Three days after undergoing an operation for an abdominal aortic aneurysm, a patient has moderate fever, abdominal pain, and rectal bleeding. What is the most helpful investigation?
First, the key symptoms are post-op day 3, fever, pain, and rectal bleeding. Fever and pain after surgery might suggest infection or something like an abscess. Rectal bleeding could mean a problem with the gastrointestinal tract. But since the surgery was on the aorta, maybe there's a connection. Could it be an aneurysm-related complication?
Abdominal aortic aneurysm surgery might involve graft placement. If there's a graft infection or leakage, that could lead to complications. But rectal bleeding is tricky. The aorta is near the duodenum and other structures, but rectum is lower. Wait, maybe there's a fistula? Like an aorto-enteric fistula? That would connect the aorta to the GI tract, causing bleeding. But aorto-enteric fistulas usually present with hematemesis or melena, not rectal bleeding. Unless it's a rectal fistula, which is less common.
Alternatively, maybe there's a bowel infarction due to embolism from the surgical site. The aorta's branches supply the intestines. If there's an embolism, it could cause bowel ischemia leading to necrosis and bleeding. But that might present with more severe abdominal pain and peritonitis. Also, fever could be a sign of infection or inflammation.
Another possibility is a post-operative bleed from the rectum, maybe unrelated to the surgery. But given the timing and the recent aortic surgery, the connection is more likely. The bleeding might be from a fistula between the aortic graft and the colon. Aorto-enteric fistulas are rare but serious. The rectal bleeding suggests the fistula is in the distal part of the GI tract.

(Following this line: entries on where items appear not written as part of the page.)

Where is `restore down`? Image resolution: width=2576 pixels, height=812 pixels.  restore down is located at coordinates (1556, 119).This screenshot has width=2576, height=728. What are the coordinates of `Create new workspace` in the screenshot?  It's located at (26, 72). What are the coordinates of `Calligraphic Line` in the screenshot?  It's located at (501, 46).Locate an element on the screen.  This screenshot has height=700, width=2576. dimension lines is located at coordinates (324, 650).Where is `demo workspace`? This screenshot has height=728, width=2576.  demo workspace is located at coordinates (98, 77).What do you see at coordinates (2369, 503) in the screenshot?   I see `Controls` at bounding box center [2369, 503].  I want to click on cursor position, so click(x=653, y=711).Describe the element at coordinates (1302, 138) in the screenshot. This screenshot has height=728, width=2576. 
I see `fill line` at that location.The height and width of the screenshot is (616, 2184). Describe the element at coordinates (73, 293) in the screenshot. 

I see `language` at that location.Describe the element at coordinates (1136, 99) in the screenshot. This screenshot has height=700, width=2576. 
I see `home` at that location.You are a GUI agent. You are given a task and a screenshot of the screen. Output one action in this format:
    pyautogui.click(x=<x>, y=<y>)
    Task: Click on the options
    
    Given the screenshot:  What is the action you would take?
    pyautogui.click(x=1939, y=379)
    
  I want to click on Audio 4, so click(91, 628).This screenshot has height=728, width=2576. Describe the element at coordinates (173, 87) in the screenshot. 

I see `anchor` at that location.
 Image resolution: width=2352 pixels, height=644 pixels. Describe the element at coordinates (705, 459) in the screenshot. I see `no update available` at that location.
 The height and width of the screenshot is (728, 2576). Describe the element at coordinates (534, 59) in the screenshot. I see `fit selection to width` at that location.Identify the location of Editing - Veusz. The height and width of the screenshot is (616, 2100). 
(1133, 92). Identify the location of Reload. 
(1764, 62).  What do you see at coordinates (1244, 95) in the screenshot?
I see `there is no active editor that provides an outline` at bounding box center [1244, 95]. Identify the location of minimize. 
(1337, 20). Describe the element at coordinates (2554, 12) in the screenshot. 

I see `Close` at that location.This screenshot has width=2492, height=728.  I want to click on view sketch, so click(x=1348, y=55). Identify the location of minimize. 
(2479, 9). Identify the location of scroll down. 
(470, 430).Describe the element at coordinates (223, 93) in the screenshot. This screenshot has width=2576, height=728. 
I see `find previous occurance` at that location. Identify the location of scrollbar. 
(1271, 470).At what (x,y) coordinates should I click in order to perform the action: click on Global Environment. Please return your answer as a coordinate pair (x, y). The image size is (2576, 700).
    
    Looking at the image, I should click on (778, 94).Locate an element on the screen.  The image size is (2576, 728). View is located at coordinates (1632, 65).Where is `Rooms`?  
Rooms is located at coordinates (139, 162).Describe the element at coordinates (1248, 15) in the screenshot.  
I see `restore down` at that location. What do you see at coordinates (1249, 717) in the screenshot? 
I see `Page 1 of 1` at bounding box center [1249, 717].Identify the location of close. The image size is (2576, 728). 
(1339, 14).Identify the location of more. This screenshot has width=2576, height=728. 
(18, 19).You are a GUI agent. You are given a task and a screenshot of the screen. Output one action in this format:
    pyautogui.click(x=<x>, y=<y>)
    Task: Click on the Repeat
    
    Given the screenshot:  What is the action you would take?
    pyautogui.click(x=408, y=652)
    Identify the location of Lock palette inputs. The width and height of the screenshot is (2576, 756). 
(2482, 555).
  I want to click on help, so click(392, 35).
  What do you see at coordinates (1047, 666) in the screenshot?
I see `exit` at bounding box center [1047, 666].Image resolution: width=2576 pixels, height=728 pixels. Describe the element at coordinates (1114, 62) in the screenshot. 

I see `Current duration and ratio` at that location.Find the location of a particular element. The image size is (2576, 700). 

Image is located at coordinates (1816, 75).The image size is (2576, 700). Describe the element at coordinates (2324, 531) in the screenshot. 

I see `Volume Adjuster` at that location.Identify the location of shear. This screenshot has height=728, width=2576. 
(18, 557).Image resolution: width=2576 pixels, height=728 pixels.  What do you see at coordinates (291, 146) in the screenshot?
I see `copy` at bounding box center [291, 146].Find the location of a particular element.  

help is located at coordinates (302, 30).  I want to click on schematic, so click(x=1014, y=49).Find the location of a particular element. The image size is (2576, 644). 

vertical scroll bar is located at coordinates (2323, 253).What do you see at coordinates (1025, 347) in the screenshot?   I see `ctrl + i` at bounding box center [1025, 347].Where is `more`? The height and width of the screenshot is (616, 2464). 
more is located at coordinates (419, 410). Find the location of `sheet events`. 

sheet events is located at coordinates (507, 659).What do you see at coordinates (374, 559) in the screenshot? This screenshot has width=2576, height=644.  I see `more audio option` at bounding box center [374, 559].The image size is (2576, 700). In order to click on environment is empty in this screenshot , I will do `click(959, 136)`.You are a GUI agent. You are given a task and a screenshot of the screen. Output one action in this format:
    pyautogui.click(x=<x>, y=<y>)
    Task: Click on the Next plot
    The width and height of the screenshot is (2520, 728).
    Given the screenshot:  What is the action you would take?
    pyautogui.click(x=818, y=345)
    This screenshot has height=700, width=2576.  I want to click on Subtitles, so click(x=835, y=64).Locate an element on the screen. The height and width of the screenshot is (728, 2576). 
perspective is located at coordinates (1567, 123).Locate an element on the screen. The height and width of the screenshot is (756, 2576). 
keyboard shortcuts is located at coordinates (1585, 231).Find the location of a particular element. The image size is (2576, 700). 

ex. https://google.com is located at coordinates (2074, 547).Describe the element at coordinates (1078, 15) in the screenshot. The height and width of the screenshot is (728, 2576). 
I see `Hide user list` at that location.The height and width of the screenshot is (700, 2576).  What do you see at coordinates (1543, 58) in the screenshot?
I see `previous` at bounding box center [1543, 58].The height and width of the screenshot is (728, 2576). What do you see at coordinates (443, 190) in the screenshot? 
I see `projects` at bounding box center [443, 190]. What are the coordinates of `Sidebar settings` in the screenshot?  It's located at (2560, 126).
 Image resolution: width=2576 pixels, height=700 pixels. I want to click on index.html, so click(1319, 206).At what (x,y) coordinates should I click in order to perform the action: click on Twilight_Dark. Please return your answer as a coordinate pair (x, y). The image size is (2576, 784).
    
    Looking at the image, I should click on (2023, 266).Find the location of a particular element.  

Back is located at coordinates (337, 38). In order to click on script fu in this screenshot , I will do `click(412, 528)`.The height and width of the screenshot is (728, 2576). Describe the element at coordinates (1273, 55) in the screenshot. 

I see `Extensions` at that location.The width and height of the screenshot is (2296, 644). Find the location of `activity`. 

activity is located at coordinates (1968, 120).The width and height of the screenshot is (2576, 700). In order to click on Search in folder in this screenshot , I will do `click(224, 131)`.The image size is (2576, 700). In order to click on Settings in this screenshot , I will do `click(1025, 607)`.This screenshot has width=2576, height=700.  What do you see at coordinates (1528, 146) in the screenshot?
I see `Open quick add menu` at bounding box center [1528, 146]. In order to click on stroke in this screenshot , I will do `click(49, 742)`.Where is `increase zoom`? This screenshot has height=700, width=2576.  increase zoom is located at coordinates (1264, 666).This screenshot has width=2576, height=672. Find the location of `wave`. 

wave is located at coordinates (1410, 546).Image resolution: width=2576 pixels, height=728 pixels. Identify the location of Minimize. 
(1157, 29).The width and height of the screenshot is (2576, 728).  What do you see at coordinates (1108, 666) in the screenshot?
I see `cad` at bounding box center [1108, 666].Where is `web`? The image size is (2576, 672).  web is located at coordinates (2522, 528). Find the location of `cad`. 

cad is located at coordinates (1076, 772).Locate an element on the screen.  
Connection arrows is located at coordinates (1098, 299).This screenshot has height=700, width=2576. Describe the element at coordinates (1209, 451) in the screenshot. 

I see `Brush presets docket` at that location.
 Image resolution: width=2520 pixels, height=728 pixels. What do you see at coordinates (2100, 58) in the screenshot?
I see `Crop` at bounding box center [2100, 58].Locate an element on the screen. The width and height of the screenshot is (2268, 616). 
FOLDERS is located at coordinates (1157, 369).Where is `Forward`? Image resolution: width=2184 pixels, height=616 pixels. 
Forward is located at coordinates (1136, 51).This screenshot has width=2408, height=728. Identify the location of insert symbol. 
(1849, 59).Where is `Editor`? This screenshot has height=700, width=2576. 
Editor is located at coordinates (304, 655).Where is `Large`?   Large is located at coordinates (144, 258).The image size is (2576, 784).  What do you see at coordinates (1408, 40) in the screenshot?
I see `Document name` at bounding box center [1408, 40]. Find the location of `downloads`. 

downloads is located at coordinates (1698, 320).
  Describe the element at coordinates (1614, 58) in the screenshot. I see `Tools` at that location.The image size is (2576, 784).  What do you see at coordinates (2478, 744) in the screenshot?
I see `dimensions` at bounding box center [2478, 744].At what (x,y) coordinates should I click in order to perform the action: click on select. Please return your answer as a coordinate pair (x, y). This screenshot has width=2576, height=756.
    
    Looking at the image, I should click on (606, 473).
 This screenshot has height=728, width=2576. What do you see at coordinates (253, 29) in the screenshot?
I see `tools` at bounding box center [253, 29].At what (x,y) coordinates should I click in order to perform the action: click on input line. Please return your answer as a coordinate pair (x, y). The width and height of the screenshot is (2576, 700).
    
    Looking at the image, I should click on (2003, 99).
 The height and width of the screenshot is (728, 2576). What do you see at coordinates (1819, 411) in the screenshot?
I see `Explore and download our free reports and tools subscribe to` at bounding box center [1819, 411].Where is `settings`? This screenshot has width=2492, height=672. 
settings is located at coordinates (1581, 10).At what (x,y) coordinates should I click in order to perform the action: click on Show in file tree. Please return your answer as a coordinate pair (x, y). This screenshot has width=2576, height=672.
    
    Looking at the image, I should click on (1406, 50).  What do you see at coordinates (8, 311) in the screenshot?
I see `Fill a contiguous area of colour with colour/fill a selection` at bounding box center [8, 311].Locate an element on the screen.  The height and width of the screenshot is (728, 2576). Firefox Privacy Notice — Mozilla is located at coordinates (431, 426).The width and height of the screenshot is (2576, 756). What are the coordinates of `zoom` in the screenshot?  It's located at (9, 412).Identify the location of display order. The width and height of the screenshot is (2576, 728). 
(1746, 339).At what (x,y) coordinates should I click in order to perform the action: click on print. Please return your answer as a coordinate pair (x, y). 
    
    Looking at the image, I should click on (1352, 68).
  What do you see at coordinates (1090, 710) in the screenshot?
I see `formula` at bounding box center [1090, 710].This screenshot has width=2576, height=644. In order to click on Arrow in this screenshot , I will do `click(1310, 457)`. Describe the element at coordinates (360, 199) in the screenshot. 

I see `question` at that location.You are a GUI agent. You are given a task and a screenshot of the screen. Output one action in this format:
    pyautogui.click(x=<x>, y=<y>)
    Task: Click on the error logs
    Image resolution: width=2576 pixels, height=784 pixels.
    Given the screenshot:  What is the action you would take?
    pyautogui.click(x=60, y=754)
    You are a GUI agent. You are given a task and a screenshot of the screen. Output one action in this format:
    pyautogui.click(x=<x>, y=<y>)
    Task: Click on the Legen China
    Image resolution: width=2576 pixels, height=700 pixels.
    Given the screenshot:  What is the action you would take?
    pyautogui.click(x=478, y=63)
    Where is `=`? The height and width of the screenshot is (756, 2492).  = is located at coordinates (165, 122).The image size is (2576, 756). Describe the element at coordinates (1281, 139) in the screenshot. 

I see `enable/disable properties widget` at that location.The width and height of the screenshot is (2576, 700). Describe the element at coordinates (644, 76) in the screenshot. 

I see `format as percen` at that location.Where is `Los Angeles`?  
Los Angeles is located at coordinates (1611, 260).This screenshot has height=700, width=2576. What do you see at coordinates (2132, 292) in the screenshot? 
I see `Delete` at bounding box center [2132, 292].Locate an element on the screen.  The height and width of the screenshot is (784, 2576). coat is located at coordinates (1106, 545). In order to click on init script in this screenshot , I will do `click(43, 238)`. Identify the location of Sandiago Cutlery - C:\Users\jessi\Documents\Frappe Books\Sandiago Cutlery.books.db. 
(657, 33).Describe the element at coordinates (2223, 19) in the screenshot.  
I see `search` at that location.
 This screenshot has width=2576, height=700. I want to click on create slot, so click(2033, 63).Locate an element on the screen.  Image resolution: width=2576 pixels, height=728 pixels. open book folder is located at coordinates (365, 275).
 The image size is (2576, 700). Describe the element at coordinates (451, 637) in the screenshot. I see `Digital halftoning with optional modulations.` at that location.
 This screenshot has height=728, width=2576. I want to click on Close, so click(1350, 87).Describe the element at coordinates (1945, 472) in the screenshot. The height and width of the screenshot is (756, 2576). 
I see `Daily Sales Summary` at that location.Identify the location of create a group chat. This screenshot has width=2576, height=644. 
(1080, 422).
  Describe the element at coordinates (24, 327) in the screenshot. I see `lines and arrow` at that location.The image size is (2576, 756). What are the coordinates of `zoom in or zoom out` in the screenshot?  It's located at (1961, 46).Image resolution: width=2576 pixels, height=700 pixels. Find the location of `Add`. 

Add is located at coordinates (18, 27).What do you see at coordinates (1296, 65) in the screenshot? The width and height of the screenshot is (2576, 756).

So, the most helpful investigation would be imaging. CT angiography is often used to visualize vascular structures and can detect aneurysms, graft issues, or fistulas. It can show contrast extravasation if there's a leak. Alternatively, endoscopy might be considered, but if the fistula is in the colon, endoscopy might not reach. Also, a colonoscopy could be risky if there's an active bleeding source.
Wait, the options aren't listed here, but the correct answer is likely CT angiography. Let me confirm. Aorto-enteric fistulas are diagnosed with imaging. CT with contrast is the gold standard. So the answer should be CT angiography. The other options might be things like colonoscopy, MRI, or blood tests. Colonoscopy might not show the source if it's a fistula from the aorta. Blood tests like CBC or CRP could indicate infection but not the cause. So the best investigation is CT angiography.
**Core Concept**
This question tests the understanding of post-operative complications following abdominal aortic aneurysm (AAA) repair, specifically the diagnosis of aorto-enteric fistula (AEF), a rare but life-threatening condition involving abnormal communication between the aorta and gastrointestinal tract. Key clinical features include gastrointestinal bleeding, fever, and abdominal pain.